* Objective
Quote the XML and RDF passage below verbatim, from "Here there's no" to "a composition relationship.".

* Article
In XML, such structures occur all the time:

<resume>
<name>Jane Doe</name>
<job>
<jobTitle>Architect</jobTitle>
<company>Collosal Corp.</company>
<startDate>2011-07</startDate>
<description>Designed cool stuff.</description>
</job>
<job>
<jobTitle>Senior Programmer</jobTitle>
<company>Big IT Corp.</company>
<startDate>2008-05</startDate>
<endDate>2011- 04</endDate>
<description>Programmed in many cool languages, and built some stuff.</description>
</job>
<job>
<jobTitle>Junior Programmer</jobTitle>
<company>Small IT Corp.</company>
<startDate>2005-05</startDate>
<endDate>208- 04</endDate>
<description>Programmed in a couple of cool languages, and built some other stuff.</description>
</job>
</resume>

So the question here is whether a job is an aggregation or a composition. A good way of thinking about this is to ask yourself whether, if you took turned each job into a separate XML document, whether it has enough context information to make sense:

<job>
<jobTitle>Junior Programmer</jobTitle>
<company>Small IT Corp.</company>
<startDate>2005-05</startDate>
<endDate>2008-04</endDate>
<description>Programmed in a couple of cool languages, and built some other stuff.</description>
</job>

Here there's no "person" that this belongs to - it could be a job held by anybody (or multiple people at the same time, conceivably). Without that context the information here is insufficient to be useful, save in indicating that someone claims to have worked at a given place. <job> is clearly a composition relationship.

Now zoom down another level to company:

<company>Small IT Corp.</company>

Curiously enough, this "document" is actually a stand-alone entity. If I had a database with resumes from a number of different people, being able to see all companies that are represented by the database would be a key requirement, and what's more, as a database designer I'd probably want to insure that there is one and only one such representation of that entity's name to be able to partitioning the data unnecessarily. It's an association.

In RDF (as expressed in Turtle), this becomes much more evident (I'm suppressing namespaces here for ease of reading):

person:Jane_Doe rdf:type class:Person;

person:name "Jane Doe";
person:job [
job:jobTitle "Architect";
job:company company:ColossalCorp;
job:startDate "2011-07"^^xs:date;
job:description "Designed cool stuff"
],

[
job:jobTitle "Senior Programmer";
job:company company:BigITCorp;
job:startDate "2008-05"^^xs:date;
job:endDate "2011- 04"^^xs:date;
job:description "Programmed in many cool languages, and built some stuff."
],
[
job:jobTitle "Junior Programmer";
job:company company:SmallITCorp;
job:startDate "2005-05"^^xs:date;
job:endDate "2008- 04"^^xs:date;
job:description "Programmed in a couple of cool languages, and built some other stuff."
].

* Raw data
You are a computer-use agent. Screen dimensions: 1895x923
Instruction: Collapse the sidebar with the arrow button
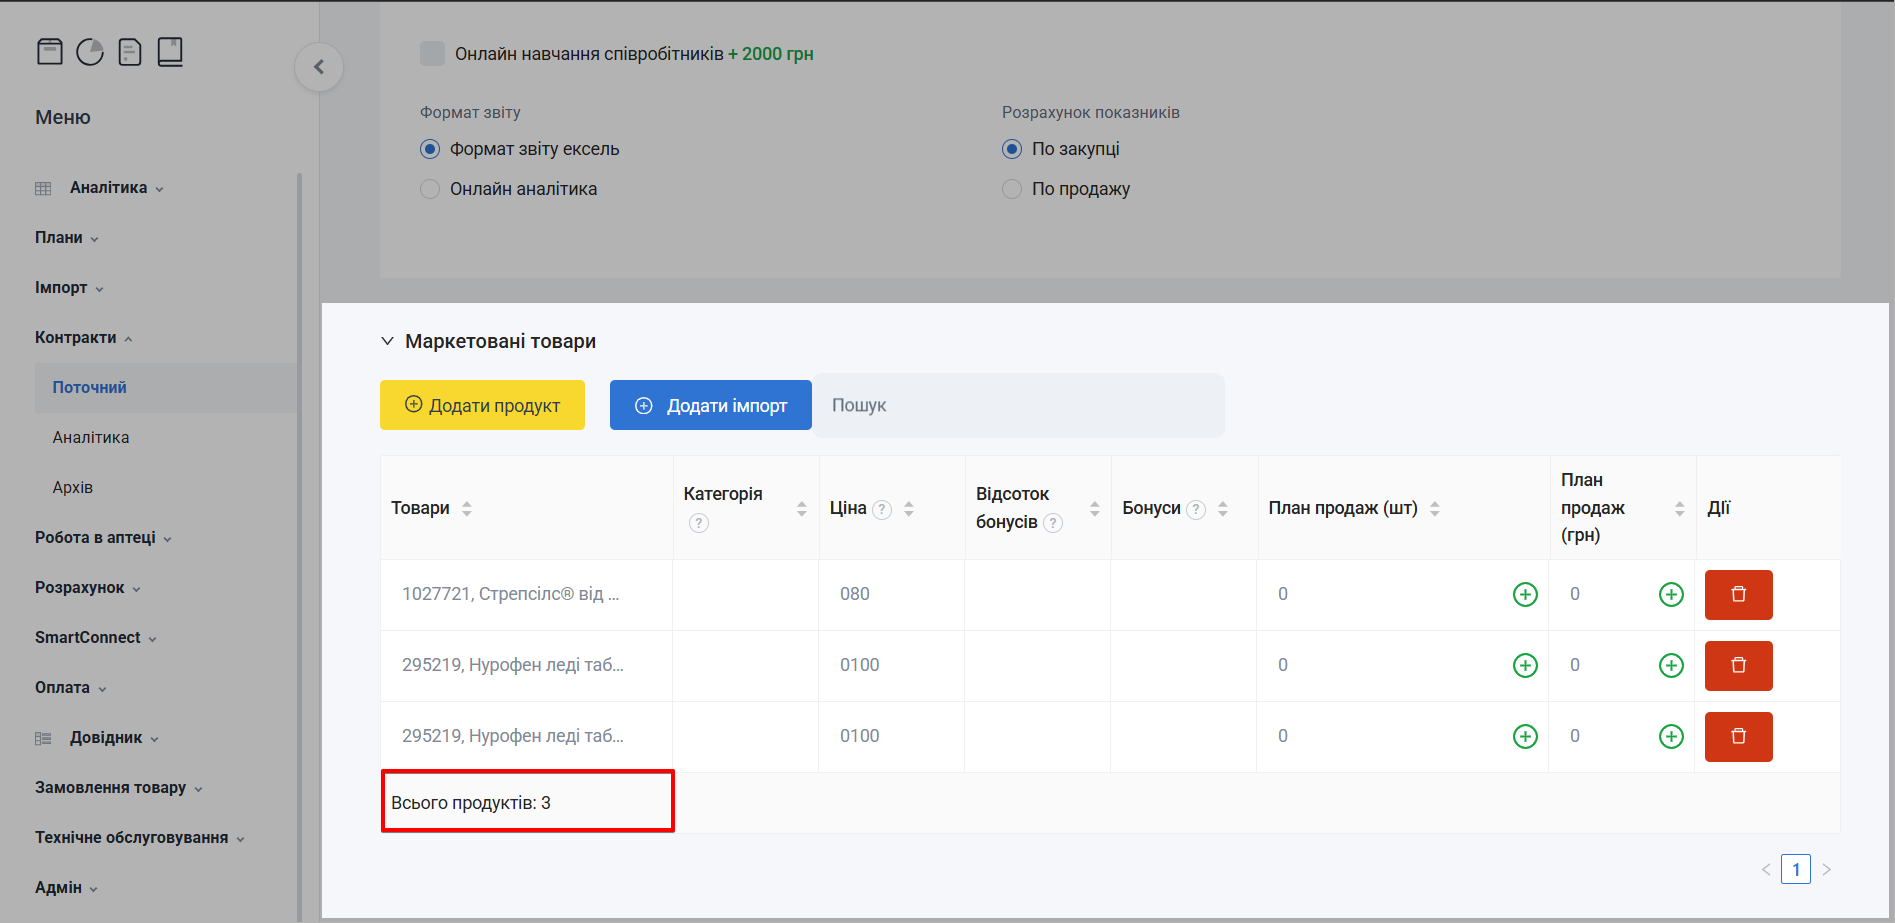(319, 67)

* Response to the task
Here there's no "person" that this belongs to - it could be a job held by anybody (or multiple people at the same time, conceivably). Without that context the information here is insufficient to be useful, save in indicating that someone claims to have worked at a given place. <job> is clearly a composition relationship.